A huge hit coming for the agency's budget will mean expansion projects such as new bridges and widening of major highways throughout the state won't happen during the next five years.

The Missouri Highways and Transportation Commission last week approved the 2016-2020 Statewide Transportation Improvement Program, which lays out plans for expanding and improving the state's routes. For the first time in the program's history, no expansion projects were added, commission chairman Stephen R. Miller said in a statement.

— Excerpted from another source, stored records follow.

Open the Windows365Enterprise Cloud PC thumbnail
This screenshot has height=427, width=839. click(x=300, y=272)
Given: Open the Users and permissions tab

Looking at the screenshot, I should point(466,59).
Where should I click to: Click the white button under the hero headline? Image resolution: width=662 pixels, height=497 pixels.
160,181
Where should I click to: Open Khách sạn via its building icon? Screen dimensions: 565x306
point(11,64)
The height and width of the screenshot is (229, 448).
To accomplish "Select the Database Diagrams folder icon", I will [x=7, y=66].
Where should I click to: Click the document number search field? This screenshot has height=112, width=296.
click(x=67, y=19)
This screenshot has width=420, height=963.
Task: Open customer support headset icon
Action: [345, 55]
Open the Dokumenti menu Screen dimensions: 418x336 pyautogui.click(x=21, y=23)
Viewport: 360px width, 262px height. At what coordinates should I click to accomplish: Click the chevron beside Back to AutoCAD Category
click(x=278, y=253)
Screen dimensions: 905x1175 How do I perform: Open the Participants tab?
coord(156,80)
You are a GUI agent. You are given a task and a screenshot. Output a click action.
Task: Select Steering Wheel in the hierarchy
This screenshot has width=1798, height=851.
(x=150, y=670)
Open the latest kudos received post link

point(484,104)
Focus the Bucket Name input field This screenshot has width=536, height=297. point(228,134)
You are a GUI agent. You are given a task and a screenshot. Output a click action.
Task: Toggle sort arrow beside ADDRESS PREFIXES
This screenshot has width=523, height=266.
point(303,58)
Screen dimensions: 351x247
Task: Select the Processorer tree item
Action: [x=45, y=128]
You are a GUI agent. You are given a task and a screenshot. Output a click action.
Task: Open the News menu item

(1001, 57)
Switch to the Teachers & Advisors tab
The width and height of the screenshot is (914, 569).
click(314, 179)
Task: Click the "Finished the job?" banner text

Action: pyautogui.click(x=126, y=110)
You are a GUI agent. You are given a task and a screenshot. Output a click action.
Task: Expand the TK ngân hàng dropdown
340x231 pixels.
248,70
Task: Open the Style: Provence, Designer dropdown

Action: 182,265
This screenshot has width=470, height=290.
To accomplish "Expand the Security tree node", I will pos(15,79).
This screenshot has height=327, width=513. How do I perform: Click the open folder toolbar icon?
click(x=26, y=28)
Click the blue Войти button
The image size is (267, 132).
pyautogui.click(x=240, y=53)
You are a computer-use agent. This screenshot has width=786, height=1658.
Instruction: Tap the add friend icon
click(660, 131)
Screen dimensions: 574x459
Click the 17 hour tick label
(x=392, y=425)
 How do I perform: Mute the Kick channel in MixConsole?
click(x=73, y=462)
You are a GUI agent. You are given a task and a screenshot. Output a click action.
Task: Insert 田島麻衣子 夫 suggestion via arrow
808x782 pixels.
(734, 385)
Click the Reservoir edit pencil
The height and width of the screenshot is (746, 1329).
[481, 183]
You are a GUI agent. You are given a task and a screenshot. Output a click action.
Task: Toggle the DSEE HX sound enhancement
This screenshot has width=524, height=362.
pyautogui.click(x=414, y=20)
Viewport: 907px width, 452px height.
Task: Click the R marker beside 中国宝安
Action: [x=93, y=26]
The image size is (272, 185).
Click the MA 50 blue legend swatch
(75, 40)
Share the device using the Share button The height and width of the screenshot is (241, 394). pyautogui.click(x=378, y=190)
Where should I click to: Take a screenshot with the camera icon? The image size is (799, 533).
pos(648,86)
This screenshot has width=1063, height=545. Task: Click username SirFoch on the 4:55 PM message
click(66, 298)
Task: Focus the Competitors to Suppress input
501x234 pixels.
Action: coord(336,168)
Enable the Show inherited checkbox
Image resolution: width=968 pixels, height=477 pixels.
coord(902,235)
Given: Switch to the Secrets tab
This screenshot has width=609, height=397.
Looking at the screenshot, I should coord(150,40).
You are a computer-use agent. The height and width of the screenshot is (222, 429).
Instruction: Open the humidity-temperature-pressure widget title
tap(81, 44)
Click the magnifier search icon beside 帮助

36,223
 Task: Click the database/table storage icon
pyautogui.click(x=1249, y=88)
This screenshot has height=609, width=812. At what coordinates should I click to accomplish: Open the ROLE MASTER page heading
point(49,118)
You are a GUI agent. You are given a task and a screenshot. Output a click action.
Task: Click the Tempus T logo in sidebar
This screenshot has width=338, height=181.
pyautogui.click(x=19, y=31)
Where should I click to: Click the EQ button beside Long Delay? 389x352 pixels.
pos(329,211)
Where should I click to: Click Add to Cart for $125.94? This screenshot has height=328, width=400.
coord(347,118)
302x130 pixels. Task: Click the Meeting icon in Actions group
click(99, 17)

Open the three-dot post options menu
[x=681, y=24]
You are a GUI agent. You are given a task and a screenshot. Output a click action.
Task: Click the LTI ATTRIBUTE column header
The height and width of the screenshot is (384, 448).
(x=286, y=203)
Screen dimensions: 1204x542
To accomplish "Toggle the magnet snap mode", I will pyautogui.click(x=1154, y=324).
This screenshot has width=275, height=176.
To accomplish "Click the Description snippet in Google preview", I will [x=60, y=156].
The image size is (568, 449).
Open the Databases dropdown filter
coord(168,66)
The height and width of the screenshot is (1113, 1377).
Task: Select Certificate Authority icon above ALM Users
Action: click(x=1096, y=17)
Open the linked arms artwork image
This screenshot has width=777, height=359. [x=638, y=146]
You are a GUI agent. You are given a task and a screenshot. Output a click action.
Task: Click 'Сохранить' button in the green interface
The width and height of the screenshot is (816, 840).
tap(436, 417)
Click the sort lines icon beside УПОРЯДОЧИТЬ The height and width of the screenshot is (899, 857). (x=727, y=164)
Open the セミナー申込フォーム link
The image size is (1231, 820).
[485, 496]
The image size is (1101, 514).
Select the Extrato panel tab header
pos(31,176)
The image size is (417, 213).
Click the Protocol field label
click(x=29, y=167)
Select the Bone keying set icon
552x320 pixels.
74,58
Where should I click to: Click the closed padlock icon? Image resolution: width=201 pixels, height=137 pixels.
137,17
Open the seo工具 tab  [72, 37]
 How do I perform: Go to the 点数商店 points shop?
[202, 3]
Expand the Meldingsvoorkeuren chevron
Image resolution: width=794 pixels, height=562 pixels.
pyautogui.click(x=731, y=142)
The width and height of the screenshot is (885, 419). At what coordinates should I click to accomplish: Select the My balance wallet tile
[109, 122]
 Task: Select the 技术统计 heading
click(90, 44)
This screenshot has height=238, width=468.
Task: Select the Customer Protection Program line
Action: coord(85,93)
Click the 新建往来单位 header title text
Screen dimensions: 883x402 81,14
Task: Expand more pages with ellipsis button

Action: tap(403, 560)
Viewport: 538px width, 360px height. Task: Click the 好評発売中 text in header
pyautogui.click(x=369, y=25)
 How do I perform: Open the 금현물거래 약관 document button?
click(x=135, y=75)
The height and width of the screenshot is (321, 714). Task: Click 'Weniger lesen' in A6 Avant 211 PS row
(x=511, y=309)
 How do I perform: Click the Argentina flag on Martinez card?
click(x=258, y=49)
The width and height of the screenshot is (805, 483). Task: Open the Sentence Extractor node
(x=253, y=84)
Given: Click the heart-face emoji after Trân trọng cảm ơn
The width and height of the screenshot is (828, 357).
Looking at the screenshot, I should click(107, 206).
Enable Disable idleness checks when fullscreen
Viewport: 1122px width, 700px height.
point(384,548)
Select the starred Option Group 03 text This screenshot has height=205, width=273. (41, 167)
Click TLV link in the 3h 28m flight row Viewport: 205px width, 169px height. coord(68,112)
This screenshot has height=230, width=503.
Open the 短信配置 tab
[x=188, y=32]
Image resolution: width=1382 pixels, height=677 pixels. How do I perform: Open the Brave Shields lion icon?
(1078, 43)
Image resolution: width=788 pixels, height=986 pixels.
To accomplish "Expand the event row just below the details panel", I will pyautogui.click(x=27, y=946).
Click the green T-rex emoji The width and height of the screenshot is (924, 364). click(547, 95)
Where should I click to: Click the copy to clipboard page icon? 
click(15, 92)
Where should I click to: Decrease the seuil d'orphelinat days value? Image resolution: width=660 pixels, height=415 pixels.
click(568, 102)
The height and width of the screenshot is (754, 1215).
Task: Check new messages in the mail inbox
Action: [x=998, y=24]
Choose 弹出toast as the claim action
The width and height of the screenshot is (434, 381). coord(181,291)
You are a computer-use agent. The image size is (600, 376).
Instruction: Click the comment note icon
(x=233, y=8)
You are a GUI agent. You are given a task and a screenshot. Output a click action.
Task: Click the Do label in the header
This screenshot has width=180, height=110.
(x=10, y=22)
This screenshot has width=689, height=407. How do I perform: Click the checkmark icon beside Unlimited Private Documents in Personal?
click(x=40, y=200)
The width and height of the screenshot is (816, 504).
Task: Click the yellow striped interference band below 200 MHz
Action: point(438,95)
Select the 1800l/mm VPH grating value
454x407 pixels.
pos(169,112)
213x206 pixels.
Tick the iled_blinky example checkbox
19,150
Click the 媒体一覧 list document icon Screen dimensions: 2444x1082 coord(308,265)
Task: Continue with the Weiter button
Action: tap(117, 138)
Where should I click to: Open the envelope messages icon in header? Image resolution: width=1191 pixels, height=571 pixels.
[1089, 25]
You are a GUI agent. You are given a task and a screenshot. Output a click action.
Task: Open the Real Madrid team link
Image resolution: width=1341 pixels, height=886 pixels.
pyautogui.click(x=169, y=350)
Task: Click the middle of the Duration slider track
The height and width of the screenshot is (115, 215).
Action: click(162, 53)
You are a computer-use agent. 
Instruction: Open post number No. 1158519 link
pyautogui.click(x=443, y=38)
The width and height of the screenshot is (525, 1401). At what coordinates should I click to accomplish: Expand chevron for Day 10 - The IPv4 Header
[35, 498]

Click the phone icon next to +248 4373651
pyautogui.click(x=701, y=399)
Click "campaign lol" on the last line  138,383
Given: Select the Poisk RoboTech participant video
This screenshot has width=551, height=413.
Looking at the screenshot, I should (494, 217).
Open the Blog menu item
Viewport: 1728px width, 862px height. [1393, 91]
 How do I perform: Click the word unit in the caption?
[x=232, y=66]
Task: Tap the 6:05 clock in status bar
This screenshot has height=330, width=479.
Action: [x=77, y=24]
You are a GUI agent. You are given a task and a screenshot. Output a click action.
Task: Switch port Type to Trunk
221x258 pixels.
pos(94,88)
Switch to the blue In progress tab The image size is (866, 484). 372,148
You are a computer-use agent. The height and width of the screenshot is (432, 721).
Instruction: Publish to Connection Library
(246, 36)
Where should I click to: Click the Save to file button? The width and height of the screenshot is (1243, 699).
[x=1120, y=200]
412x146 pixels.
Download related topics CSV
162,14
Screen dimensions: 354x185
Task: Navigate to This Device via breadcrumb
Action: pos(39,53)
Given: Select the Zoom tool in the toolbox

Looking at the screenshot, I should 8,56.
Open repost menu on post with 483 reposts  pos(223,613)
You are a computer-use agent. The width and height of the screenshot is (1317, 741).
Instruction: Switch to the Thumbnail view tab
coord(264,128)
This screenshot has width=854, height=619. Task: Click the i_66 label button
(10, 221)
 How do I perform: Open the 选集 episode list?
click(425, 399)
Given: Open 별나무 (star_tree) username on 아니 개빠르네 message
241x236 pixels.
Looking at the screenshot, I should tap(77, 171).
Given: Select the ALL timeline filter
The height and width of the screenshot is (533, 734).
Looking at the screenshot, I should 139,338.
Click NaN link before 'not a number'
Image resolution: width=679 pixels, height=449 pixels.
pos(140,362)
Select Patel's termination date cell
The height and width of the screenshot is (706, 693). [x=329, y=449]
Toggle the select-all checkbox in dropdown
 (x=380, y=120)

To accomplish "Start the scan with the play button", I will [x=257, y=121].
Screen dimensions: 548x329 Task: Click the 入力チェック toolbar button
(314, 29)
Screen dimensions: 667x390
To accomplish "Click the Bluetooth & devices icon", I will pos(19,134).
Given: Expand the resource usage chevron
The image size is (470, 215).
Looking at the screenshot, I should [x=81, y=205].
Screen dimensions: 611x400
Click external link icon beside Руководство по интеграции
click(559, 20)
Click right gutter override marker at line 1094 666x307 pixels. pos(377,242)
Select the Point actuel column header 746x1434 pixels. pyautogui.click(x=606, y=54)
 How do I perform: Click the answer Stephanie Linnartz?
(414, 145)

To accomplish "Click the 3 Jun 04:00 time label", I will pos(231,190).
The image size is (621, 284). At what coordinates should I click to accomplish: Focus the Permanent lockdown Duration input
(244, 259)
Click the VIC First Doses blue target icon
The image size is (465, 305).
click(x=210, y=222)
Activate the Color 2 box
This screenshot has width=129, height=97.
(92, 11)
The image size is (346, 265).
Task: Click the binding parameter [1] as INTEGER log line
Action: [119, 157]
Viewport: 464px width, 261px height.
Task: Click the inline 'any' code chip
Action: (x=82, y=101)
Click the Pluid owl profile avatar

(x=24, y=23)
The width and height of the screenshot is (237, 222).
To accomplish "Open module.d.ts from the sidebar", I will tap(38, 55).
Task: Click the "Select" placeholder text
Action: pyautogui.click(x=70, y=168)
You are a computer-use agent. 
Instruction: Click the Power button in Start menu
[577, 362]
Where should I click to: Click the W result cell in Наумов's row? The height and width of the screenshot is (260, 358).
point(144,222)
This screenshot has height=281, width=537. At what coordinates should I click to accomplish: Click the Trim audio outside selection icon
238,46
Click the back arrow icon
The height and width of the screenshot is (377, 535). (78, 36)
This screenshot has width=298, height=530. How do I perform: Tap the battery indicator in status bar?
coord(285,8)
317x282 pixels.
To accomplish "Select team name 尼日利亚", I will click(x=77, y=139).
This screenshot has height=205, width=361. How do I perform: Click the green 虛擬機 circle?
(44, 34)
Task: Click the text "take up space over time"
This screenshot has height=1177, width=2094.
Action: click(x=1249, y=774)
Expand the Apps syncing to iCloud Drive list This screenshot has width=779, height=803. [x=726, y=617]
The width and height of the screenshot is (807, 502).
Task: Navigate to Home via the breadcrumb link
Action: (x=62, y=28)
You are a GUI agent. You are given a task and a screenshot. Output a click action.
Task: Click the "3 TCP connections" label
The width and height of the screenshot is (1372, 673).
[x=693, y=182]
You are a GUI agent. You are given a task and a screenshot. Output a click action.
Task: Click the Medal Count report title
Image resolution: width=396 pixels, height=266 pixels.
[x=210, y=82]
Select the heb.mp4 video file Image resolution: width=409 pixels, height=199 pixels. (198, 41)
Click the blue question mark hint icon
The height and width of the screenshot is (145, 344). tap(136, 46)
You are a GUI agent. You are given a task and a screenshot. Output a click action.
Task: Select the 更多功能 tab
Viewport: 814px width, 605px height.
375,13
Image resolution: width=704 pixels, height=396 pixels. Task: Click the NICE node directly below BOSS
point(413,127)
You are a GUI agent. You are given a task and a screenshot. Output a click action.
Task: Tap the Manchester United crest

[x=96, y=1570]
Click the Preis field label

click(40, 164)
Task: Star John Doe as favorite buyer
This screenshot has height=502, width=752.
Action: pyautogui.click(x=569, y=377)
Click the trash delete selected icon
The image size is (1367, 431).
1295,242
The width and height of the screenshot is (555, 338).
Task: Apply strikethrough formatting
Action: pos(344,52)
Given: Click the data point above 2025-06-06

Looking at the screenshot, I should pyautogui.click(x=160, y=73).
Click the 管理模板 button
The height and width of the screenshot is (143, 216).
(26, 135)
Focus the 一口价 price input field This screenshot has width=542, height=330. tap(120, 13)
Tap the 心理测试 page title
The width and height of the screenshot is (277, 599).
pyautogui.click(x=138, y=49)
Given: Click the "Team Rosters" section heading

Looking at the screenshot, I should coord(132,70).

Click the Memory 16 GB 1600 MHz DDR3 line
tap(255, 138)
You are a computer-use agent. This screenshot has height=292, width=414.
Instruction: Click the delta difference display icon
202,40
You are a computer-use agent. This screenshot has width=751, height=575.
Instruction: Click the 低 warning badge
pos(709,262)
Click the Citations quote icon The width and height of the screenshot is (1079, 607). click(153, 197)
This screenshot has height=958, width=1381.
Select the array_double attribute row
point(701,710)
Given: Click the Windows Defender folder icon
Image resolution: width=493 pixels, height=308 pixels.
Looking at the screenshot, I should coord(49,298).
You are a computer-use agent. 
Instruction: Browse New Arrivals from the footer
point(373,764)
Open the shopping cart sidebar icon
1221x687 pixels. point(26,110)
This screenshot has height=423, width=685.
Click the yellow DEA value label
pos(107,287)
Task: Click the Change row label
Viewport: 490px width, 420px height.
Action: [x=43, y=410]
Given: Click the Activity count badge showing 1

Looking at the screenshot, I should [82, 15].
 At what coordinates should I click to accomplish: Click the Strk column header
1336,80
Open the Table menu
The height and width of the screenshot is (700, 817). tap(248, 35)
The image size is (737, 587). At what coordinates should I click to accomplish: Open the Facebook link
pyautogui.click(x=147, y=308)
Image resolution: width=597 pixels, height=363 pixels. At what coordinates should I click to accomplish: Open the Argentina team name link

In the Southeast District, which covers 25 counties from the Missouri Bootheel north to Ste. Genevieve County and west to Douglas County, a few expansion projects -- including a roundabout in the city of Jackson and adding a turning lane to Main Street in Scott City -- will be finished, as will projects that are in the previous year's plans, local MoDOT representatives said Wednesday.

Others won't begin, such as a project to expand Interstate 55 to six lanes as it passes Cape Girardeau, improvements for Highway 25 into Jackson from Gordonville and the intersection of William Street and Kingshighway in Cape Girardeau, although local input determined the need for the projects.

More planned undertakings elsewhere in district, including widening major routes such as U.S. 67 south of Poplar Bluff and U.S. 412 in the Bootheel, also won't be possible.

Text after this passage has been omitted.